● What you are asked to do
Retype the entries exactly. Include every line.

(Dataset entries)
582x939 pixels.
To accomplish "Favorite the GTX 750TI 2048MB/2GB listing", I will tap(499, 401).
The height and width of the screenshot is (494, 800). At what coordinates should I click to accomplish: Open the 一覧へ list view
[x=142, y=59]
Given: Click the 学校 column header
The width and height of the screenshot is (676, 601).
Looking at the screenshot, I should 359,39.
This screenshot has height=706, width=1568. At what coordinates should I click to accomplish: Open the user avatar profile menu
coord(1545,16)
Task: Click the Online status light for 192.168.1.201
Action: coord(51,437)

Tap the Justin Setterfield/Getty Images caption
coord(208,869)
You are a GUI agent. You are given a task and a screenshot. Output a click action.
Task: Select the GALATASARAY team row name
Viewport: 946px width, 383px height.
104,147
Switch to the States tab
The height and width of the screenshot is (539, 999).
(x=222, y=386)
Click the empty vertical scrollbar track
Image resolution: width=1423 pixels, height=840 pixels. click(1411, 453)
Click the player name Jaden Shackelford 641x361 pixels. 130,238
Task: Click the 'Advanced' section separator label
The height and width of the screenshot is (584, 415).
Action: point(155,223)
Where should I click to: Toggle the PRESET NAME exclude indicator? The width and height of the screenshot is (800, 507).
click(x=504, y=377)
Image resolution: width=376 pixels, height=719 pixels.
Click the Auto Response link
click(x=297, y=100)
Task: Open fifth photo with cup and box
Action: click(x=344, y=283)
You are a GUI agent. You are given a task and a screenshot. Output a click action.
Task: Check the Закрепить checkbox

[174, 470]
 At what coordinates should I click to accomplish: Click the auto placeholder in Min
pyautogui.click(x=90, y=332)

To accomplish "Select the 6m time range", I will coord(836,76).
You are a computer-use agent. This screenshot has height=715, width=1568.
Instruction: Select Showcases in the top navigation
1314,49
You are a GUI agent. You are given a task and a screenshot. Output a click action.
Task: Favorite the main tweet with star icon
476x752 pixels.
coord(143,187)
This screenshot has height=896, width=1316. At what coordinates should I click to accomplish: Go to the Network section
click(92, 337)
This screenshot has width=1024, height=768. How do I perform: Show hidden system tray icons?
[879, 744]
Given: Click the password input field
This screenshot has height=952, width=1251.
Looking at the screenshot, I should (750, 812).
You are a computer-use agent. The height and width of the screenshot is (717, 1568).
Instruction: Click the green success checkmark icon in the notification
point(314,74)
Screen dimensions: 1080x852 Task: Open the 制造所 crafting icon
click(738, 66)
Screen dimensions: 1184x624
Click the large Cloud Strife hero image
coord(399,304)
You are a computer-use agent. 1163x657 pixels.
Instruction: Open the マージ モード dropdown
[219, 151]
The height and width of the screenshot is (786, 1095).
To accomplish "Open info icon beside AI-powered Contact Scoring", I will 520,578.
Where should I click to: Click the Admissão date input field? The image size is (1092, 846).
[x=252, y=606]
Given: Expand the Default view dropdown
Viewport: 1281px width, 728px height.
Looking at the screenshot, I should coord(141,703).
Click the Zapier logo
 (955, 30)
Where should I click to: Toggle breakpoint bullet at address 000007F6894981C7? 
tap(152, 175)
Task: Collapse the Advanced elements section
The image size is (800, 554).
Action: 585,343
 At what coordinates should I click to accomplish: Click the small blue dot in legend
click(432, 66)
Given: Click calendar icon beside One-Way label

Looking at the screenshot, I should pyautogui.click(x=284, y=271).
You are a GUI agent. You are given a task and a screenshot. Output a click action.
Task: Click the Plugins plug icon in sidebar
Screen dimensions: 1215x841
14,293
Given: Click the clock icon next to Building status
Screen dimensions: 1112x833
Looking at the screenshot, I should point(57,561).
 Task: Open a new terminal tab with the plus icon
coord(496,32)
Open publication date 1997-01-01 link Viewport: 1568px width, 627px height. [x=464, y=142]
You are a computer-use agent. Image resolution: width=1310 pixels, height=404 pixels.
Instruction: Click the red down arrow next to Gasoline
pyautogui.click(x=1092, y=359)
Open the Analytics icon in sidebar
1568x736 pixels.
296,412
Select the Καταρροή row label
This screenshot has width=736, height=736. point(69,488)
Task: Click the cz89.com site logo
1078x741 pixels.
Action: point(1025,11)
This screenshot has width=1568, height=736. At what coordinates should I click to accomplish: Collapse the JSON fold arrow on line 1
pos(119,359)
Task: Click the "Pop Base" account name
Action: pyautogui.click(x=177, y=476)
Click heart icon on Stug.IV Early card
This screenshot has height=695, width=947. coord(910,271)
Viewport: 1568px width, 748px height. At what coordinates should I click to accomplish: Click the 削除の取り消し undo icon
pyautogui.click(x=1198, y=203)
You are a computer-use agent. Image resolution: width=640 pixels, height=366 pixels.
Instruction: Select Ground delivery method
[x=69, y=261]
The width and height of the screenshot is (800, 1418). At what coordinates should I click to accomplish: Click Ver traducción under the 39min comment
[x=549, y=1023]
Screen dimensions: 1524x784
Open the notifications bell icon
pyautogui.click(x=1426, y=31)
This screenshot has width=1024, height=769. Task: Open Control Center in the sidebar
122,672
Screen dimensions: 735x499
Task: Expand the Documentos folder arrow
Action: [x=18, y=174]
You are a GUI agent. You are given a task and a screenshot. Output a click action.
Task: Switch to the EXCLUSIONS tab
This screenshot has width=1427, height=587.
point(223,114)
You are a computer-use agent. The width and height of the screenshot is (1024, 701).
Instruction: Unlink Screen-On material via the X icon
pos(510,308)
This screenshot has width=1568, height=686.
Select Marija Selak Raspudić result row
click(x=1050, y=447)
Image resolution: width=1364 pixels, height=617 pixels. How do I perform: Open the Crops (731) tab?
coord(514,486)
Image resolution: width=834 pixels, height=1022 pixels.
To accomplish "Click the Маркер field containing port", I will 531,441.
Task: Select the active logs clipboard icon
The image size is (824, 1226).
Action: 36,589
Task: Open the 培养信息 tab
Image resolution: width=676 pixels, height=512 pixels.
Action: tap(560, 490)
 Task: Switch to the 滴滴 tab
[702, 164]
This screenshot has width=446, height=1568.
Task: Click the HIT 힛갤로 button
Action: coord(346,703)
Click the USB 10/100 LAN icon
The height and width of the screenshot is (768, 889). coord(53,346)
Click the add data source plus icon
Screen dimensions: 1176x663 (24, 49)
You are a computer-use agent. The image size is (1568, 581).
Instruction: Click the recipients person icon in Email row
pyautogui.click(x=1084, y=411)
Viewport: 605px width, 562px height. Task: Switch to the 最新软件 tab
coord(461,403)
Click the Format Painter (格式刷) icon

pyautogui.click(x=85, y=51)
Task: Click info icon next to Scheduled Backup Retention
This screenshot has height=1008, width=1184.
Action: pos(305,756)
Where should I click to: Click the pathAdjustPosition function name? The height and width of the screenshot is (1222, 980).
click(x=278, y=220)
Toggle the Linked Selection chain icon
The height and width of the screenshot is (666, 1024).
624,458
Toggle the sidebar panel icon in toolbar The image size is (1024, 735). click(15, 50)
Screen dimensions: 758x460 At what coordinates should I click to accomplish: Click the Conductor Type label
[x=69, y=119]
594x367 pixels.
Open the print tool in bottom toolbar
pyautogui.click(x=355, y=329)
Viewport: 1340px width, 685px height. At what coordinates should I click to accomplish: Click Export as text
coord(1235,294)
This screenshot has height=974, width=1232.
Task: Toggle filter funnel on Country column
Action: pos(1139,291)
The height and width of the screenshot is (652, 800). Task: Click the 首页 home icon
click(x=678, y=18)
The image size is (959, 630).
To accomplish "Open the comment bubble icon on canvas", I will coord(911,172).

● Response area
582x939 pixels.
To accomplish "Favorite the GTX 750TI 2048MB/2GB listing", I will tap(499, 401).
The height and width of the screenshot is (494, 800). At what coordinates should I click to accomplish: Open the 一覧へ list view
[x=142, y=59]
Given: Click the 学校 column header
The width and height of the screenshot is (676, 601).
Looking at the screenshot, I should 359,39.
This screenshot has height=706, width=1568. At what coordinates should I click to accomplish: Open the user avatar profile menu
coord(1545,16)
Task: Click the Online status light for 192.168.1.201
Action: coord(51,437)

Tap the Justin Setterfield/Getty Images caption
coord(208,869)
You are a GUI agent. You are given a task and a screenshot. Output a click action.
Task: Select the GALATASARAY team row name
Viewport: 946px width, 383px height.
104,147
Switch to the States tab
The height and width of the screenshot is (539, 999).
(x=222, y=386)
Click the empty vertical scrollbar track
Image resolution: width=1423 pixels, height=840 pixels. click(1411, 453)
Click the player name Jaden Shackelford 641x361 pixels. 130,238
Task: Click the 'Advanced' section separator label
The height and width of the screenshot is (584, 415).
Action: point(155,223)
Where should I click to: Toggle the PRESET NAME exclude indicator? The width and height of the screenshot is (800, 507).
click(x=504, y=377)
Image resolution: width=376 pixels, height=719 pixels.
Click the Auto Response link
click(x=297, y=100)
Task: Open fifth photo with cup and box
Action: click(x=344, y=283)
You are a GUI agent. You are given a task and a screenshot. Output a click action.
Task: Check the Закрепить checkbox

[174, 470]
 At what coordinates should I click to accomplish: Click the auto placeholder in Min
pyautogui.click(x=90, y=332)

To accomplish "Select the 6m time range", I will coord(836,76).
You are a computer-use agent. This screenshot has height=715, width=1568.
Instruction: Select Showcases in the top navigation
1314,49
You are a GUI agent. You are given a task and a screenshot. Output a click action.
Task: Favorite the main tweet with star icon
476x752 pixels.
coord(143,187)
This screenshot has height=896, width=1316. At what coordinates should I click to accomplish: Go to the Network section
click(92, 337)
This screenshot has width=1024, height=768. How do I perform: Show hidden system tray icons?
[879, 744]
Given: Click the password input field
This screenshot has height=952, width=1251.
Looking at the screenshot, I should (750, 812).
You are a computer-use agent. The height and width of the screenshot is (717, 1568).
Instruction: Click the green success checkmark icon in the notification
point(314,74)
Screen dimensions: 1080x852 Task: Open the 制造所 crafting icon
click(738, 66)
Screen dimensions: 1184x624
Click the large Cloud Strife hero image
coord(399,304)
You are a computer-use agent. 1163x657 pixels.
Instruction: Open the マージ モード dropdown
[219, 151]
The height and width of the screenshot is (786, 1095).
To accomplish "Open info icon beside AI-powered Contact Scoring", I will 520,578.
Where should I click to: Click the Admissão date input field? The image size is (1092, 846).
[x=252, y=606]
Given: Expand the Default view dropdown
Viewport: 1281px width, 728px height.
Looking at the screenshot, I should coord(141,703).
Click the Zapier logo
 (955, 30)
Where should I click to: Toggle breakpoint bullet at address 000007F6894981C7? 
tap(152, 175)
Task: Collapse the Advanced elements section
The image size is (800, 554).
Action: 585,343
 At what coordinates should I click to accomplish: Click the small blue dot in legend
click(432, 66)
Given: Click calendar icon beside One-Way label

Looking at the screenshot, I should pyautogui.click(x=284, y=271).
You are a GUI agent. You are given a task and a screenshot. Output a click action.
Task: Click the Plugins plug icon in sidebar
Screen dimensions: 1215x841
14,293
Given: Click the clock icon next to Building status
Screen dimensions: 1112x833
Looking at the screenshot, I should point(57,561).
 Task: Open a new terminal tab with the plus icon
coord(496,32)
Open publication date 1997-01-01 link Viewport: 1568px width, 627px height. [x=464, y=142]
You are a computer-use agent. Image resolution: width=1310 pixels, height=404 pixels.
Instruction: Click the red down arrow next to Gasoline
pyautogui.click(x=1092, y=359)
Open the Analytics icon in sidebar
1568x736 pixels.
296,412
Select the Καταρροή row label
This screenshot has width=736, height=736. point(69,488)
Task: Click the cz89.com site logo
1078x741 pixels.
Action: point(1025,11)
This screenshot has width=1568, height=736. At what coordinates should I click to accomplish: Collapse the JSON fold arrow on line 1
pos(119,359)
Task: Click the "Pop Base" account name
Action: pyautogui.click(x=177, y=476)
Click heart icon on Stug.IV Early card
This screenshot has height=695, width=947. coord(910,271)
Viewport: 1568px width, 748px height. At what coordinates should I click to accomplish: Click the 削除の取り消し undo icon
pyautogui.click(x=1198, y=203)
You are a computer-use agent. Image resolution: width=640 pixels, height=366 pixels.
Instruction: Select Ground delivery method
[x=69, y=261]
The width and height of the screenshot is (800, 1418). At what coordinates should I click to accomplish: Click Ver traducción under the 39min comment
[x=549, y=1023]
Screen dimensions: 1524x784
Open the notifications bell icon
pyautogui.click(x=1426, y=31)
This screenshot has width=1024, height=769. Task: Open Control Center in the sidebar
122,672
Screen dimensions: 735x499
Task: Expand the Documentos folder arrow
Action: [x=18, y=174]
You are a GUI agent. You are given a task and a screenshot. Output a click action.
Task: Switch to the EXCLUSIONS tab
This screenshot has width=1427, height=587.
point(223,114)
You are a computer-use agent. The width and height of the screenshot is (1024, 701).
Instruction: Unlink Screen-On material via the X icon
pos(510,308)
This screenshot has width=1568, height=686.
Select Marija Selak Raspudić result row
click(x=1050, y=447)
Image resolution: width=1364 pixels, height=617 pixels. How do I perform: Open the Crops (731) tab?
coord(514,486)
Image resolution: width=834 pixels, height=1022 pixels.
To accomplish "Click the Маркер field containing port", I will 531,441.
Task: Select the active logs clipboard icon
The image size is (824, 1226).
Action: 36,589
Task: Open the 培养信息 tab
Image resolution: width=676 pixels, height=512 pixels.
Action: tap(560, 490)
 Task: Switch to the 滴滴 tab
[702, 164]
This screenshot has width=446, height=1568.
Task: Click the HIT 힛갤로 button
Action: coord(346,703)
Click the USB 10/100 LAN icon
The height and width of the screenshot is (768, 889). coord(53,346)
Click the add data source plus icon
Screen dimensions: 1176x663 (24, 49)
You are a computer-use agent. The image size is (1568, 581).
Instruction: Click the recipients person icon in Email row
pyautogui.click(x=1084, y=411)
Viewport: 605px width, 562px height. Task: Switch to the 最新软件 tab
coord(461,403)
Click the Format Painter (格式刷) icon

pyautogui.click(x=85, y=51)
Task: Click info icon next to Scheduled Backup Retention
This screenshot has height=1008, width=1184.
Action: pos(305,756)
Where should I click to: Click the pathAdjustPosition function name? The height and width of the screenshot is (1222, 980).
click(x=278, y=220)
Toggle the Linked Selection chain icon
The height and width of the screenshot is (666, 1024).
624,458
Toggle the sidebar panel icon in toolbar The image size is (1024, 735). click(15, 50)
Screen dimensions: 758x460 At what coordinates should I click to accomplish: Click the Conductor Type label
[x=69, y=119]
594x367 pixels.
Open the print tool in bottom toolbar
pyautogui.click(x=355, y=329)
Viewport: 1340px width, 685px height. At what coordinates should I click to accomplish: Click Export as text
coord(1235,294)
This screenshot has height=974, width=1232.
Task: Toggle filter funnel on Country column
Action: pos(1139,291)
The height and width of the screenshot is (652, 800). Task: Click the 首页 home icon
click(x=678, y=18)
The image size is (959, 630).
To accomplish "Open the comment bubble icon on canvas", I will coord(911,172).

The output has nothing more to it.